== O QUE FAZER ==
#1 Segundo o artigo sobre a Vila Cruzeiro, quantas pessoas a PM e a polícia civil do Rio mataram em 2019, de acordo com os dados oficiais?
#2 Dê sequência ao artigo sobre a Vila Cruzeiro, começando logo após a última frase apresentada.

== TRECHO FORNECIDO ==
· · · ·
Lula, Vila Cruzeiro e a matança de pobres pretos pelas polícias Militar e Civil

Confira o artigo de opinião do Julian Rodrigues, professor e jornalista, militante de Direitos Humanos e LGBTI, ativista do PT-SP,

Foto: Divulgação
Policiais e blindado no meio da Vila Cruzeiro, no RJ

Por Julian Rodrigues, jornalista, no Viomundo

Lula e a Vila Cruzeiro

A matança sistemática de pobres pretos pelas Polícias vai ser parte do debate eleitoral? Quais as propostas para superar esse horror?

Entre 25 a 30 corpos.

Nem o número de exato de pobres favelados que foram executados cruel e sumariamente pela polícia do Rio de Janeiro na madrugada do último dia 24 de maio a gente sabe.

Há um ano, em maio de 2021, 28 trabalhadores e trabalhadoras foram assassinados no Jacarezinho pela mesma Polícia Militar fluminense sob o comando de Wilson Witzel , ex-juiz que ganhou de presente o governo estadual do Rio ao se associar à Bolsonaro.

A PM e a polícia civil do Rio mataram 1.814 pessoas em 2019 e 1.245 em 2020 – dados oficiais.

A violência da polícia do Rio de Janeiro recrudesceu (mesmo considerando que as forças policiais brasileiras são as que mais matam e mais morrem em todo mundo).

O bolsonarista do PSC que virou governador, o tal Wilson Witzel – oportunista ex-juiz que pegou carona na onda neofascista, já tinha anunciado a barbárie em sua campanha eleitoral: “o correto é matar o bandido ..a polícia vai fazer o correto: vai mirar na cabecinha e… fogo – para não ter erro”.

Necropolítica institucional abertamente transformada em ativo propagandístico. Tipo assim: um aprofundamento da violência de Estado contra jovens, pobres, pretos.
· · · ·
== MATERIAL APRESENTADO ==

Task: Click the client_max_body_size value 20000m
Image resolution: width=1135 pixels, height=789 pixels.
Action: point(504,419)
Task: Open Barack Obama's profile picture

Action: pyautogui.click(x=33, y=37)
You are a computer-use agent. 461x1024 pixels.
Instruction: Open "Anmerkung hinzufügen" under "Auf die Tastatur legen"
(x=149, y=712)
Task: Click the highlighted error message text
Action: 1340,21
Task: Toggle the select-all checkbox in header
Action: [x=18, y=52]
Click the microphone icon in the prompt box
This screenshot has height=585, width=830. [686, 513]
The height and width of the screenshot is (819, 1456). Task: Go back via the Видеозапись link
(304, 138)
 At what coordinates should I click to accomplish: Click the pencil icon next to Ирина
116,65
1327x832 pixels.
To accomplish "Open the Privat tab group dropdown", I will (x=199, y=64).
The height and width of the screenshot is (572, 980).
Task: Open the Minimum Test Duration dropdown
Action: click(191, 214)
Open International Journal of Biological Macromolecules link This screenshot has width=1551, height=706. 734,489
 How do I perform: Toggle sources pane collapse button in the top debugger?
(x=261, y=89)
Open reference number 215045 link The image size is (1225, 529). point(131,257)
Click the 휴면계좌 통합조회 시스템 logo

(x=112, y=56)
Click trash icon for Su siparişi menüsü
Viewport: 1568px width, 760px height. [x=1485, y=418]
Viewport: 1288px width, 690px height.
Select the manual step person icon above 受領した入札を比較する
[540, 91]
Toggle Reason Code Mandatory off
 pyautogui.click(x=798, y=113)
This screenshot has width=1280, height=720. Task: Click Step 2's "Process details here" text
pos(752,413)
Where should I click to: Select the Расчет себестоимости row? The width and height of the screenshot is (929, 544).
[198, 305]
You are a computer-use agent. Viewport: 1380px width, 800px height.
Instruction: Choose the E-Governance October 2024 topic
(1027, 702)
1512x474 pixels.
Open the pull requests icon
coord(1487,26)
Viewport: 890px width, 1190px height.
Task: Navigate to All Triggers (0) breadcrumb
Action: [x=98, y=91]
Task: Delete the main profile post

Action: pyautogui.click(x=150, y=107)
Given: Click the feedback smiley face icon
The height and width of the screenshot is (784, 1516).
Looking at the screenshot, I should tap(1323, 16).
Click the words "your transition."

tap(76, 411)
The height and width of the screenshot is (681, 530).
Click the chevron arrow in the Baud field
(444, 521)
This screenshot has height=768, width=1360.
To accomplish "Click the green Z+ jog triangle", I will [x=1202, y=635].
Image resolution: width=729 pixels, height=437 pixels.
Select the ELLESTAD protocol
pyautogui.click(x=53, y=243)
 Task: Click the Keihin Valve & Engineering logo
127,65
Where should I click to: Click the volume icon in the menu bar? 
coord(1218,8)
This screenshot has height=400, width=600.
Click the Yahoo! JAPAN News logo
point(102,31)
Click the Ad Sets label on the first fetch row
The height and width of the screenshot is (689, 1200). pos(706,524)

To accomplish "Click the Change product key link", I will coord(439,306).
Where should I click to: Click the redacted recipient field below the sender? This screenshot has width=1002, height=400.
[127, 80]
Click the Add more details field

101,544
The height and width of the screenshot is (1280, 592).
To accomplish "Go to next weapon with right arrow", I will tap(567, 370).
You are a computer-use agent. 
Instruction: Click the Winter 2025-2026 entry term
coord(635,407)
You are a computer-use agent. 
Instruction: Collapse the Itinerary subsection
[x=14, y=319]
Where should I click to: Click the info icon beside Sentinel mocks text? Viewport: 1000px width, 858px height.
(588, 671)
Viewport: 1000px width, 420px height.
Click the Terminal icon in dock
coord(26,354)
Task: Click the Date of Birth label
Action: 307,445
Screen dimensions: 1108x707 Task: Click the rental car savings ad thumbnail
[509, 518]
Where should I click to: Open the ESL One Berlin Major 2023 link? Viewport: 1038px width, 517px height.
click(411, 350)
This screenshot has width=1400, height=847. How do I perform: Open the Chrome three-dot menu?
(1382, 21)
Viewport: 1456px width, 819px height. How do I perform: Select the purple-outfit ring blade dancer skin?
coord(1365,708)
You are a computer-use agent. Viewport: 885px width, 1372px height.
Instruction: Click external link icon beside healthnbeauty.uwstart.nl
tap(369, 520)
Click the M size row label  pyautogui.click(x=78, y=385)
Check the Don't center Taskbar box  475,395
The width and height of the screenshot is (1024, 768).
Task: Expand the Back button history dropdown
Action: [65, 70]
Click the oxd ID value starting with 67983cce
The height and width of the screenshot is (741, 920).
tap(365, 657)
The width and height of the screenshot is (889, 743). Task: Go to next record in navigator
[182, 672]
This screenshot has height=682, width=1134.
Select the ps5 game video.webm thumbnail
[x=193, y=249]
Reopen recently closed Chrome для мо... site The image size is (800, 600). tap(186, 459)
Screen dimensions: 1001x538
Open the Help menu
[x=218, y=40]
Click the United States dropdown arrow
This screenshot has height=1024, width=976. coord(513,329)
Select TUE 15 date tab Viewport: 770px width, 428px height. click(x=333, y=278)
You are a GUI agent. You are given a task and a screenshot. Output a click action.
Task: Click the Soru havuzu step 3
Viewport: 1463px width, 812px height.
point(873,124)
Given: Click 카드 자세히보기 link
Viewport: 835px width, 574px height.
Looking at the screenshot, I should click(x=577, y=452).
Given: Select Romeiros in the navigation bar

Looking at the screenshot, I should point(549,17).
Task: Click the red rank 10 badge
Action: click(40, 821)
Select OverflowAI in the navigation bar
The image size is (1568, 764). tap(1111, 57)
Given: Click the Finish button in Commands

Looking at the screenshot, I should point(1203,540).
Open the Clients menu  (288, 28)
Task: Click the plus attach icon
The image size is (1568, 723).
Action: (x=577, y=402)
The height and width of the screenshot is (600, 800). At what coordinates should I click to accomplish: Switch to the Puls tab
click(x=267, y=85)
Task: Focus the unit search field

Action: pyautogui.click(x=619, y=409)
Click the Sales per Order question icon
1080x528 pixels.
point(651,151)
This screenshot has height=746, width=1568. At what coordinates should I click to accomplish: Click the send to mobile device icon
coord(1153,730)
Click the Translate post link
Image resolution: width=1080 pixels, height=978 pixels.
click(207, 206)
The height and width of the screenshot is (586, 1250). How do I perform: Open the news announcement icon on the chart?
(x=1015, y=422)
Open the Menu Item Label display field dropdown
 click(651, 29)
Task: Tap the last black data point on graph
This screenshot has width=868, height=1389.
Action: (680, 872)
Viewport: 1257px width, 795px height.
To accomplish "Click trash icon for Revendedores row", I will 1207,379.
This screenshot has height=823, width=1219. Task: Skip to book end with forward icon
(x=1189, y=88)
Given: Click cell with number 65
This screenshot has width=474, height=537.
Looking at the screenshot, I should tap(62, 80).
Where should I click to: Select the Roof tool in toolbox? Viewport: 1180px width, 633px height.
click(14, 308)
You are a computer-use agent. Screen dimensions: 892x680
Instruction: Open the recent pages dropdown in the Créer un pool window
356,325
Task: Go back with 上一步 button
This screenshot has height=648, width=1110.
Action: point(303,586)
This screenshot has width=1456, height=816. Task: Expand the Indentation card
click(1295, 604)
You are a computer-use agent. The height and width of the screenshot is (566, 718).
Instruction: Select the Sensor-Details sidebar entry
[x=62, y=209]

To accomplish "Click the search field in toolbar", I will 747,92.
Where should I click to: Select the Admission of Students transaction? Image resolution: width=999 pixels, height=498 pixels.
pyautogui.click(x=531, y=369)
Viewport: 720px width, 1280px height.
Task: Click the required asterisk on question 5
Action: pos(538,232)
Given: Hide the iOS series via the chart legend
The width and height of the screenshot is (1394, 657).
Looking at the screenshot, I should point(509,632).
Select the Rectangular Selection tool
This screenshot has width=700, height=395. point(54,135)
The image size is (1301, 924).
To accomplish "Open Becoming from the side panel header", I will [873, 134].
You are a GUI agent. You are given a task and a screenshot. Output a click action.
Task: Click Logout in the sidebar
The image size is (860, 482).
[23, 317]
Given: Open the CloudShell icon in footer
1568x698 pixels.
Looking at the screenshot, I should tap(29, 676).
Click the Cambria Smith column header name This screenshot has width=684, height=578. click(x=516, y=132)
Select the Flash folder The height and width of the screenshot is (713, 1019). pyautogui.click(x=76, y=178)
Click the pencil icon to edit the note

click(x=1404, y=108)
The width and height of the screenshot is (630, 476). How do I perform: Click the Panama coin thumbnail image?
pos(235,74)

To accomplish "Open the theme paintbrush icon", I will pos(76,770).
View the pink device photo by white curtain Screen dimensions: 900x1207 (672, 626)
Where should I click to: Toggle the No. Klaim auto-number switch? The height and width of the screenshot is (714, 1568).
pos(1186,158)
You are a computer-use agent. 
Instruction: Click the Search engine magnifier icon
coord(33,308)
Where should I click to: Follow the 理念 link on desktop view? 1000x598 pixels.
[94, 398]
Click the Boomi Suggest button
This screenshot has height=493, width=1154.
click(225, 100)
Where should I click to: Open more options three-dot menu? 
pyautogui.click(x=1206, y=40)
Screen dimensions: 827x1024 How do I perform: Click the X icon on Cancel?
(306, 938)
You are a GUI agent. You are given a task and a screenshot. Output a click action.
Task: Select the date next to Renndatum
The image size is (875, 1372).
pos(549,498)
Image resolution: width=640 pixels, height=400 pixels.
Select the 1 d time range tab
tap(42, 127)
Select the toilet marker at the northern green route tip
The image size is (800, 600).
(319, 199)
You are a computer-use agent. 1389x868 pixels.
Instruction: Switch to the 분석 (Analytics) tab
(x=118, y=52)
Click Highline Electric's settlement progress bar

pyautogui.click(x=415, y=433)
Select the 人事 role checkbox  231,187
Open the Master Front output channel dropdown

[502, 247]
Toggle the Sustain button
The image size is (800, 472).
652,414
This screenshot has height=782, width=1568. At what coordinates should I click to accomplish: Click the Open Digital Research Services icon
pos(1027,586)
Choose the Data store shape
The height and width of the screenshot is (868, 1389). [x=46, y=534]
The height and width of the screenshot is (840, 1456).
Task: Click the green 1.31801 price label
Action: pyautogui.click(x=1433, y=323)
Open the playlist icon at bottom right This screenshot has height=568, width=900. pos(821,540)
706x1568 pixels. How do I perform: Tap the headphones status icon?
· · · ·
== RESPOSTAS ==
#1 1.814 pessoas.

#2
Retórica e política reacionárias/hipócritas da tal “guerra às drogas” sempre manuseadas pelas classes dominantes contra o andar de baixo.

Lula e uma nova segurança pública

Enfrentar a hegemonia neofascista e conservadora nesse tema e salvar vidas demanda decidir romper com o senso comum.

Questionar de peito aberto com embasamento científico o desenho atual das polícias mais as políticas proibicionistas e de encarceramento em massa. Propor uma nova abordagem, nova legislação, novas políticas – romper com a inércia do senso comum.

Em 2023, a PEC 51 proposta pelo ex-senador fluminense do PT, nosso Lindbergh Farias, inspirada pelo grande Luis Eduardo Soares fará aniversário: 10 aninhos.

Tal emenda constitucional abriu o debate sobre retirar o caráter militar das forças de segurança estaduais e reorganizar toda a política nacional de segurança pública.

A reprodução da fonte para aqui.